Ramblings of an aging IT geek
← Ramblings of an aging IT geek
gamedev

the first time unreal's replication made sense to me

Notes from my first real fight with Unreal's actor replication, the authority model, and why the client kept lying about where things were.

A game development screen

I have written a fair amount of networked code over the years, mostly the unglamorous server kind where you own both ends and a packet is a packet. Unreal's replication is a different animal, and my first proper encounter with it left me staring at a door that opened on my machine and stayed firmly shut on everyone else's. This is a write-up of how I climbed out of that hole, mostly so future me has something to read when I inevitably fall back in.

the mental model I was missing

The thing that tripped me up is that there is no single shared world. There is the server's world, which is the truth, and there is each client's local copy, which is a best-effort approximation that the server is constantly correcting. When I clicked the door, my client happily ran the "open" code locally and the door swung. Nobody else's did, because nothing told the server anything had happened. The client had simply lied to its owner and to no one else.

Authority is the word that unlocks this. Every actor has a notion of who is in charge of it, and for almost everything that matters, that is the server. The client is allowed to predict and to ask, but it is not allowed to decide. Once I stopped thinking "this code runs" and started thinking "this code runs on the authority, and then the result is told to everyone", the whole thing stopped being mysterious.

Source code on a screen

replicated state versus events

There are two flavours of "make this happen over the network" and conflating them cost me an evening.

The first is replicated state: a variable whose value the server keeps in sync on every client. You mark it Replicated, register it, and whenever the server changes it the new value arrives on the clients. This is for things that have a value at all times, like health, or whether the door is open.

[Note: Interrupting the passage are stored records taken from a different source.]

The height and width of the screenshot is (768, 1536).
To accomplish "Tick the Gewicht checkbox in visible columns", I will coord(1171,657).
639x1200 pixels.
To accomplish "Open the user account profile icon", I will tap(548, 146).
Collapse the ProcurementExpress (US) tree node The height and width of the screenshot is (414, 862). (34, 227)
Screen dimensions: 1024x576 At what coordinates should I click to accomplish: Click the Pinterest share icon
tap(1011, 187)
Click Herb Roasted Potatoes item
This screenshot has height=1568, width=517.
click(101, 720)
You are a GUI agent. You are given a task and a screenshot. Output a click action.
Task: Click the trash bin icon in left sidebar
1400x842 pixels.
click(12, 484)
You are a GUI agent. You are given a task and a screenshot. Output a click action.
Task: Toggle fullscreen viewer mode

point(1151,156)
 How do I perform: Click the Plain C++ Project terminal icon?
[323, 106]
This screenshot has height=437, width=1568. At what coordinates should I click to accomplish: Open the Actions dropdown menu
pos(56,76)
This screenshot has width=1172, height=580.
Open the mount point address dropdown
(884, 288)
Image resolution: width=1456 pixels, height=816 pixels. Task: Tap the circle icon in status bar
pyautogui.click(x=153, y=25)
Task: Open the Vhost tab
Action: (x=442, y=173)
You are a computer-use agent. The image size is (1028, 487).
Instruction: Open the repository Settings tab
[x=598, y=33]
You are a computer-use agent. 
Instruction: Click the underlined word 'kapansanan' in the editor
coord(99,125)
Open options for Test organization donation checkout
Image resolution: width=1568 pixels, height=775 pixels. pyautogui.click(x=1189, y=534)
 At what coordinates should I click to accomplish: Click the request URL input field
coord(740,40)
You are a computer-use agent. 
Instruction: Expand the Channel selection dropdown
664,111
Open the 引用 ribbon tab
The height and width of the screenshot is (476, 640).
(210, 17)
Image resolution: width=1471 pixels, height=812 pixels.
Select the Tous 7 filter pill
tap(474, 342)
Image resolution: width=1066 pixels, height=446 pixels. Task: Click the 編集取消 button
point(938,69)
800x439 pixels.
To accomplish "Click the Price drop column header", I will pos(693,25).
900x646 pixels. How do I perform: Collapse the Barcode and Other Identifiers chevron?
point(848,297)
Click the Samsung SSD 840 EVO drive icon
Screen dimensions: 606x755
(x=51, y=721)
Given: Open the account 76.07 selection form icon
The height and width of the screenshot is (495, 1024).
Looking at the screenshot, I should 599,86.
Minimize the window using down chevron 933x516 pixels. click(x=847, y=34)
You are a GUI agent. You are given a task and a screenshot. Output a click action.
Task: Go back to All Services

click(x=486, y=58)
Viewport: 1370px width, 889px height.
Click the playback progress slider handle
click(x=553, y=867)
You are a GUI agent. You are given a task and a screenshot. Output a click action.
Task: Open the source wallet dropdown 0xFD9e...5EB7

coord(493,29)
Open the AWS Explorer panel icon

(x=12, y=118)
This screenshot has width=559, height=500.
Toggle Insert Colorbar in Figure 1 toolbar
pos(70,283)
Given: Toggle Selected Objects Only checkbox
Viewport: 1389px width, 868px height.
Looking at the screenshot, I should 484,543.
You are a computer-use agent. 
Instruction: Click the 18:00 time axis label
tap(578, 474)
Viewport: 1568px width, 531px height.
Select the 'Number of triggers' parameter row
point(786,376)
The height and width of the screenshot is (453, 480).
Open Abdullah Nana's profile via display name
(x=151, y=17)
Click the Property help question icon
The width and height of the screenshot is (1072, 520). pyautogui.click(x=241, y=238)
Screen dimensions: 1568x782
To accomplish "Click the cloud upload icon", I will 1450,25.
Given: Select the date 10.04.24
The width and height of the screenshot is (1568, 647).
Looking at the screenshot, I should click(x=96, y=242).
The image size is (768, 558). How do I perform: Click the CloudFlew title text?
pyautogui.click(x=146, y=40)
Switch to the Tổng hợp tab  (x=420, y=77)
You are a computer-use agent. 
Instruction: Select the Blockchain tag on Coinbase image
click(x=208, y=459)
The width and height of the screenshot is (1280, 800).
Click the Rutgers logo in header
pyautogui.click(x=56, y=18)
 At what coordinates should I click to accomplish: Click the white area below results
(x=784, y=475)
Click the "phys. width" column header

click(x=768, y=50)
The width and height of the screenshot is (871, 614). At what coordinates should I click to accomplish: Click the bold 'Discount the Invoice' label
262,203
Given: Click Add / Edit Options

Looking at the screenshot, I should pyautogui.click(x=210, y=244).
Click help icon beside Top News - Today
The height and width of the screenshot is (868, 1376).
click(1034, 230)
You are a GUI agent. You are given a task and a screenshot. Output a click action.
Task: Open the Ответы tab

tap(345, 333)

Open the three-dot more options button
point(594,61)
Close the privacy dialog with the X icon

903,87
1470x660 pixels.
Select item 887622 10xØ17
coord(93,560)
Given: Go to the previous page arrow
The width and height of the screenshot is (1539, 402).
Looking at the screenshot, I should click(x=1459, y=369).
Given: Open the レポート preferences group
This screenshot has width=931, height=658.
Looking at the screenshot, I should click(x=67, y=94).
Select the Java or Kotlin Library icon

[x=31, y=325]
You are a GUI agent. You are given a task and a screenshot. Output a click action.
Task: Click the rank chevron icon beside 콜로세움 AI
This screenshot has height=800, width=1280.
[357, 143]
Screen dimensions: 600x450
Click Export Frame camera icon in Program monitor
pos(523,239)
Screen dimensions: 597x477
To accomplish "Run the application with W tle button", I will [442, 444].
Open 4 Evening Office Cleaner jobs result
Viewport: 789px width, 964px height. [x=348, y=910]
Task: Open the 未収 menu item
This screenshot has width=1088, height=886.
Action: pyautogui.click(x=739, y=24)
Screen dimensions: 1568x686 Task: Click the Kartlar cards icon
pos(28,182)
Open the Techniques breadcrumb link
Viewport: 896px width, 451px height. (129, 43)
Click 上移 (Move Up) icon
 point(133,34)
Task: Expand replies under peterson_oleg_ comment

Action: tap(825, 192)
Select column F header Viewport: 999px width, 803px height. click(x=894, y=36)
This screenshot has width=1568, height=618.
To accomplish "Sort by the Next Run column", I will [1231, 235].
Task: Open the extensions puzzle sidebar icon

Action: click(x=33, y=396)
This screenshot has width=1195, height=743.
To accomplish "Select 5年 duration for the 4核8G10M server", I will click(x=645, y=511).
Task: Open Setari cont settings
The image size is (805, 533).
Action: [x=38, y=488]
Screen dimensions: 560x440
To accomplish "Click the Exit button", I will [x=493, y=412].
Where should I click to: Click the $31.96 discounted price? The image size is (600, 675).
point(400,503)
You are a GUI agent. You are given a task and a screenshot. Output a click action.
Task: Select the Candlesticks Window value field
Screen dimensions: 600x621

UPROPERTY(ReplicatedUsing = OnRep_IsOpen)
bool bIsOpen = false;

void ADoor::GetLifetimeReplicatedProps(TArray<FLifetimeProperty>& Out) const
{
    Super::GetLifetimeReplicatedProps(Out);
    DOREPLIFETIME(ADoor, bIsOpen);
}

void ADoor::OnRep_IsOpen()
{
    // Runs on clients when bIsOpen changes. Play the animation, etc.
    PlayDoorAnimation(bIsOpen);
}

The important subtlety: OnRep_IsOpen runs on the clients, not on the server. The server changed the value, so it already knows; it has to call the cosmetic part itself if it wants the animation locally. I lost a good twenty minutes to a door that animated for everyone except the player hosting a listen server, which is exactly this gap.

The second flavour is an event, a one-shot thing with no persistent value, like a gunshot or a footstep sound. That is what RPCs are for, and they come in three directions.

the three RPCs, and which way they point

  • A Server RPC runs on the server when called from a client. This is how the client asks for something. My door click should have been a server RPC: "I would like to open this door, please."
  • A Client RPC runs on a specific owning client when called from the server. Useful for telling one player something private.
  • A NetMulticast RPC runs on the server and on all clients. Good for cosmetic effects everyone should see.

The pattern I should have written from the start looks like this:

UFUNCTION(Server, Reliable)
void ServerRequestToggle();

void ADoor::ServerRequestToggle_Implementation()
{
    // Now running on the server, which has authority.
    if (HasAuthority())
    {
        bIsOpen = !bIsOpen;       // replicates to clients via OnRep
        OnRep_IsOpen();           // and runs the cosmetic part here too
    }
}

The client presses a key, calls ServerRequestToggle, and the rest happens on the authority. The state change replicates out, every client's OnRep fires, and the door opens for everyone, including, finally, the person who pressed the key.

reliable, unreliable, and not flooding the wire

Reliable RPCs are guaranteed to arrive and arrive in order, which sounds like what you always want until you remember that guarantee costs bandwidth and the reliable buffer is finite. State changes and gameplay-critical events get Reliable. High-frequency cosmetic noise, the sort of thing you send many times a second and would not notice losing one of, gets Unreliable. I had everything reliable to begin with, which is the networking equivalent of sending every email as a recorded delivery letter.

what actually caught me out

A few things that the documentation states plainly and that I ignored until they bit me:

  • An actor only replicates if bReplicates is set. Obvious in hindsight, an hour of confusion in practice.
  • HasAuthority() is your constant sanity check. Half of replication bugs are code running on the wrong machine, and a guard at the top of the function would have told me so immediately.
  • The owning connection matters for Server RPCs. If the actor calling the RPC is not owned by the client's connection, the call is quietly dropped. My door was owned by nobody, so the server ignored its requests and said nothing about it.

I am under no illusion that I have mastered any of this. Prediction, smoothing, and dealing with the inevitable disagreement between what the client guessed and what the server decided are all still ahead of me, and I gather that is where the genuinely hard problems live. But the door opens for everyone now, the listen server and the dedicated server behave the same way, and I finally have a mental model that survives contact with the next bug. That is enough of a foothold to keep going.